The Last Wolf
- First edition
- Author: Michael Morpurgo
- Illustrator: Michael Foreman
- Language: English
- Genre: Children's
- Publisher: Doubleday
- Publication date: 1 January 2002
- Publication place: United Kingdom
- Pages: 96 pp
- ISBN: 978-0-385-60222-8
- OCLC: 59478600

= The Last Wolf =

2002 children's book by Michael Morpurgo

The Last Wolf is a 2002 children's book written by Michael Morpurgo and illustrated by Michael Foreman. It won the Nestlé Smarties Book Prize Bronze Award.

==Plot==
Miya helps her grandfather, Michael McLeod, become interested in computers. Michael comes up with the idea to trace their ancestors back to the 18th century; while working to do that, they discover a story written by their great-great-great-great-great grandfather.

In the story, their great-great-great-great-great grandfather, Robbie McLeod, talks about his childhood. After being orphaned, his cruel uncle had looked after him; to escape the abuse, Robbie ran away into the woods. He found a male wolf pup who, similarly, had also been orphaned, and looked after him, naming it Charlie. A few days later, Robbie and Charlie made their way to America in hopes of a better life, but they were disillusioned; in America, there had been a war between the redcoats and the rebels.
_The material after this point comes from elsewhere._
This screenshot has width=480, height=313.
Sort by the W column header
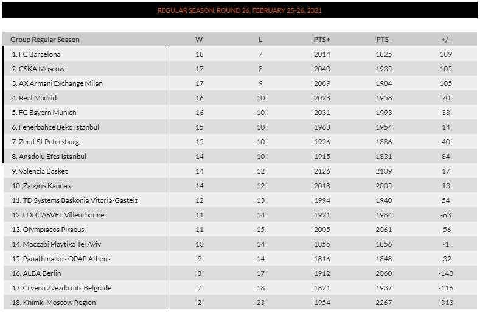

They encountered life-threatening situations.

As the years passed, Charlie's temperament naturally became wilder and more animalistic. Robbie noticed the change in Charlie and, reluctantly, let him go. He built a farm next to a lake where he occasionally saw Charlie. A couple years later, Robbie got married and had a son named Alan. The last time Robbie saw Charlie, Charlie had also started a family of his own.

After reading the story, Miya and her grandfather decide to travel to America to see where Robbie and Charlie lived.